La crema de Sant Josep o Crema Catalana es un postre tradicional que, según cuentan, está documentado en la literatura catalana desde el siglo XIV. Con el nombre de crema de Sant Josep se encontraron referencias en recetarios medievales, de ahí que se hable de uno de los postres más antiguos de la gastronomía catalana. Pero es también uno de los postres tradicionales más populares de nuestro país.

Aunque es un postre típico para celebrar el 19 de marzo, día de San José y Día del Padre, es uno de esos dulces que muchas familias preparaban los domingos, y es también uno de los postres que elaboran durante todo el año las casas de comidas, fondas y restaurantes. Y es que no puede ser más elegante y delicioso.

Además, es muy fácil de hacer, así que a continuación podéis tomar nota de la receta tradicional de un postre magno, la crema de Sant Josep o Crema Catalana que enamora. Claro que hay otras fórmulas que incluyen nata con el objetivo de aportar más cremosidad, por ejemplo, pero esas las dejamos para los postreros y cocineros que quieren aportar su toque especial.

Ingredientes (8 uds.)

  • 1 litro de leche entera
  • 1 rama de canela
  • piel de un limón
  • 8 yemas de huevo
  • 200 gramos de azúcar
  • 35 gramos de Maizena.

Elaboración

Llena medio vaso de leche y reserva. Pon el resto en un cazo con la rama de canela y la piel de limón, lleva el cazo al fuego a temperatura media y cuando vaya a romper a hervir, apaga el fuego, tapa y deja infusionar.

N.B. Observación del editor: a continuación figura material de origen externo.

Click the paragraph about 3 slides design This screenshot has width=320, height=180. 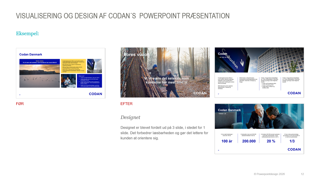pos(164,133)
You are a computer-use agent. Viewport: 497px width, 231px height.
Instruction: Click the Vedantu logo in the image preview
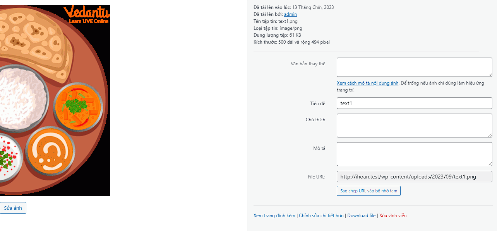(87, 15)
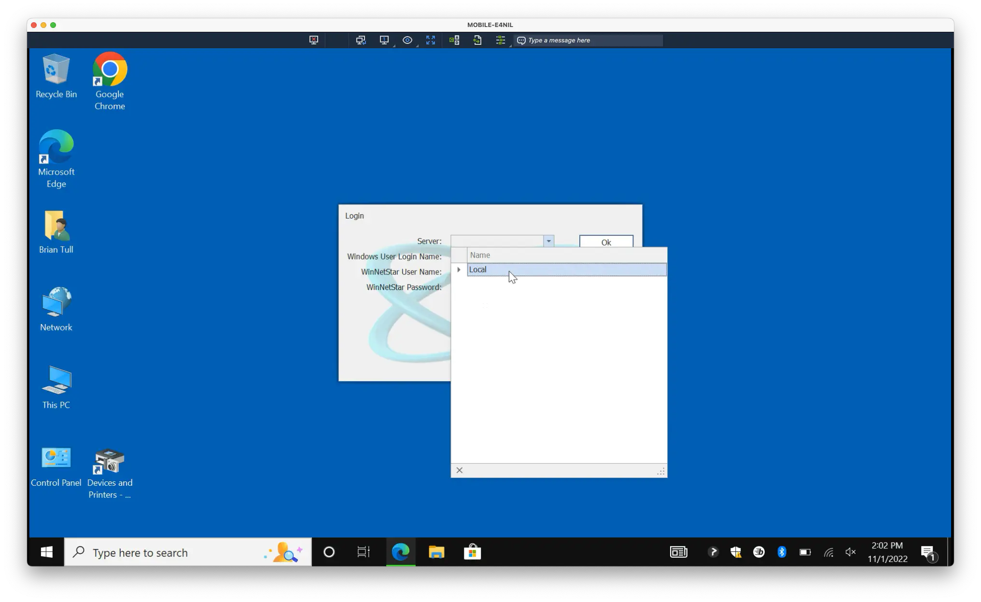Click the disconnect session icon in remote toolbar
Screen dimensions: 981x602
314,40
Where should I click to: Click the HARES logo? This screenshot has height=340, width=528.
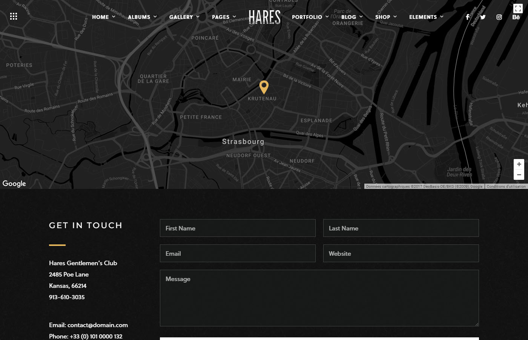click(265, 17)
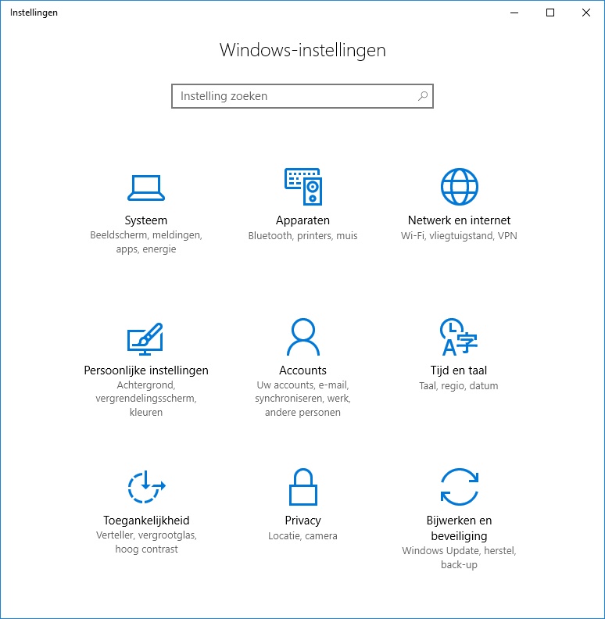
Task: Select the Netwerk en internet heading text
Action: 459,220
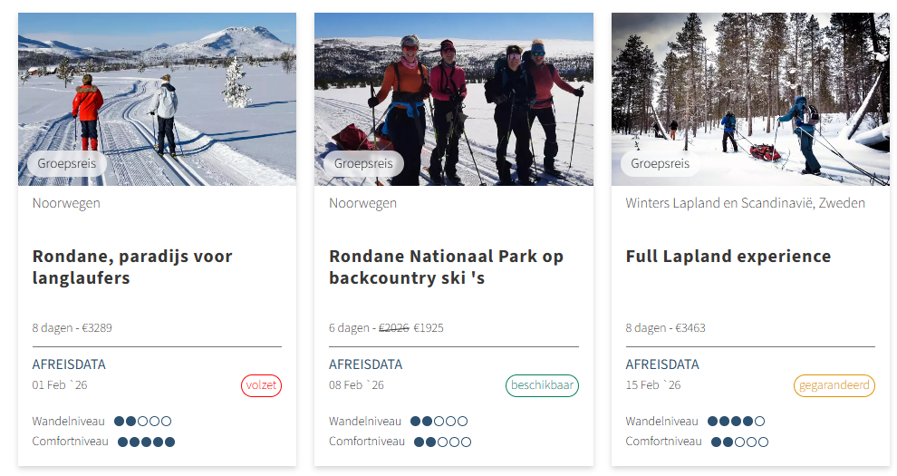Click Comfortniveau dots on langlaufers card
This screenshot has height=476, width=897.
146,442
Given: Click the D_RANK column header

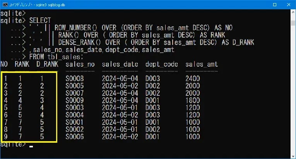Looking at the screenshot, I should click(47, 64).
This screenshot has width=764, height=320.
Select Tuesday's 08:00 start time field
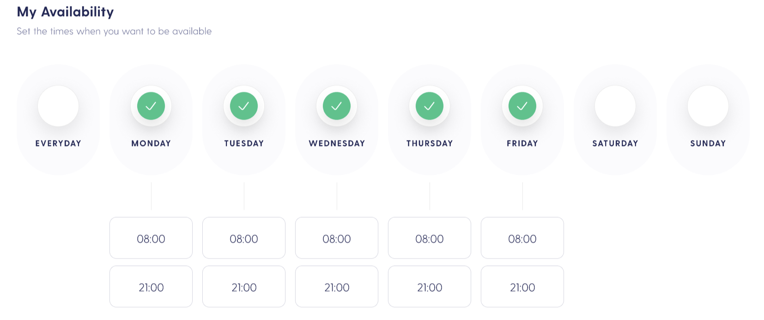(243, 238)
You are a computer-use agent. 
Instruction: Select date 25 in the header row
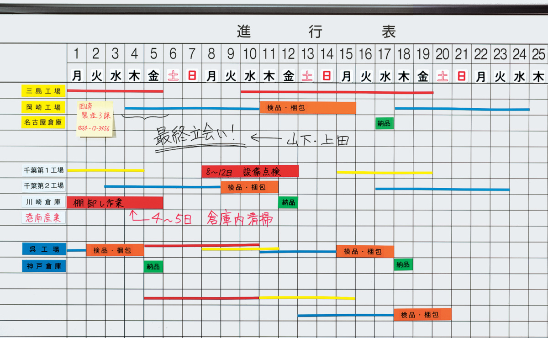538,54
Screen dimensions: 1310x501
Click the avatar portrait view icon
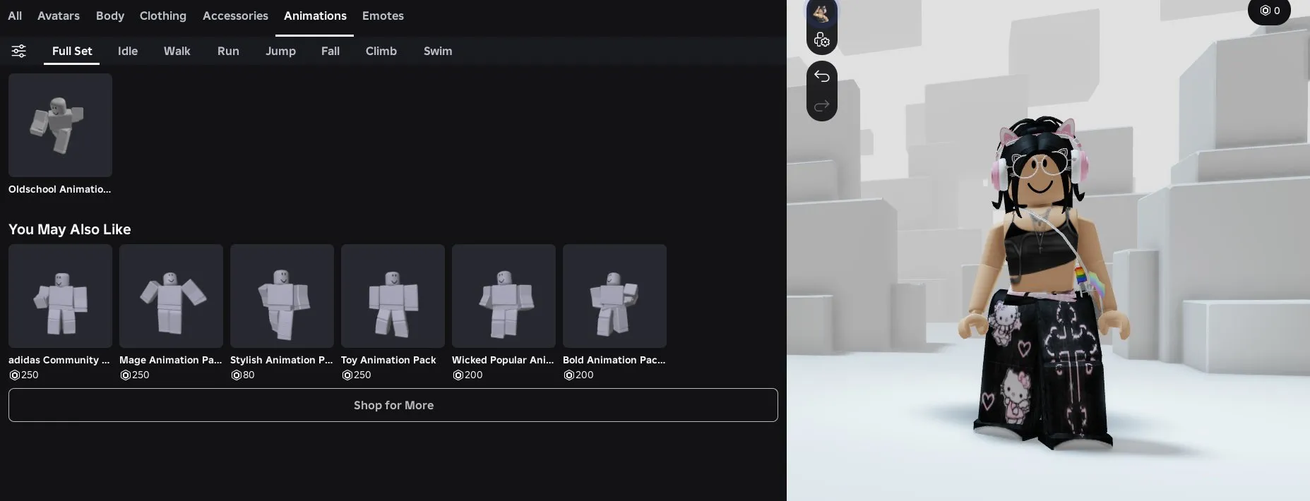click(x=821, y=13)

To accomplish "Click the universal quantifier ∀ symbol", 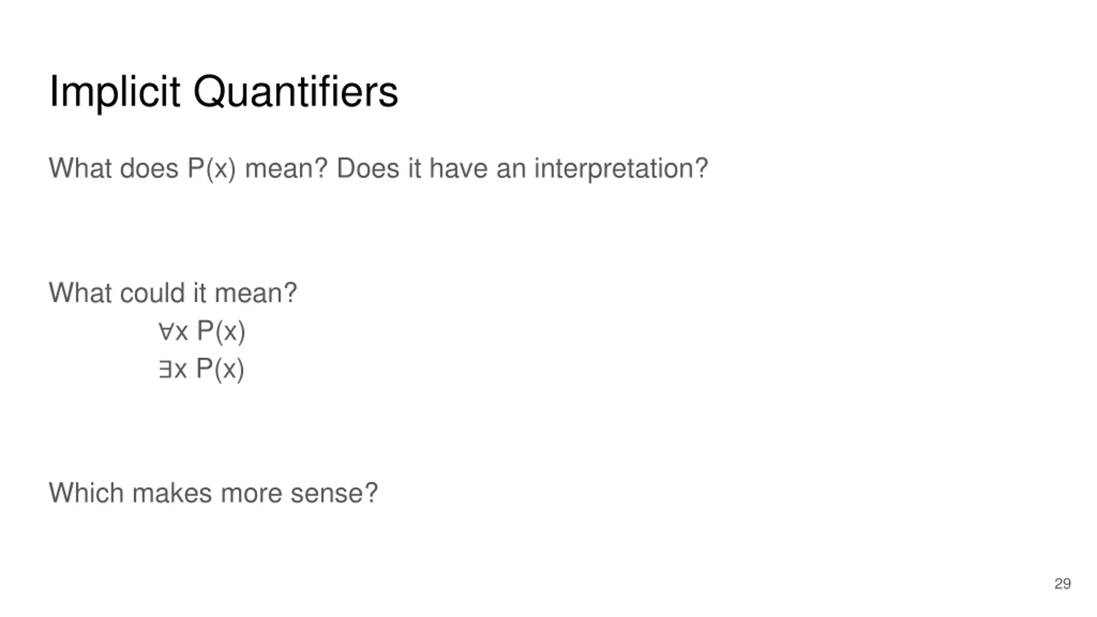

Mientras tanto, pon las yemas en un bol y añade 150 gramos de azúcar, bate con las varillas hasta que esté bien integrado. Cuela la leche infusionada y viértela poco a poco en el bol de las yemas, sin dejar de batir con las varillas.

Vierte esta preparación en un cazo para llevar al fuego, disuelve la Maizena en el vaso de leche e incorpóralo también al cazo. Enciende el fuego y cocina a temperatura suave, sin dejar de remover, hasta que espese.

La crema de Sant Josep está lista para verter en cazuelitas, hay que dejarla enfriar antes de caramelizar. Tapa las cremas a piel y deja reposar en el frigorífico.

Acabado y presentación

Espolvorea la superficie de la crema catalana con el resto del azúcar y quémala con la pala de hierro candente o con un soplete de cocina. El resto es servir, comer y disfrutar. ¡Buena cocina y buen provecho!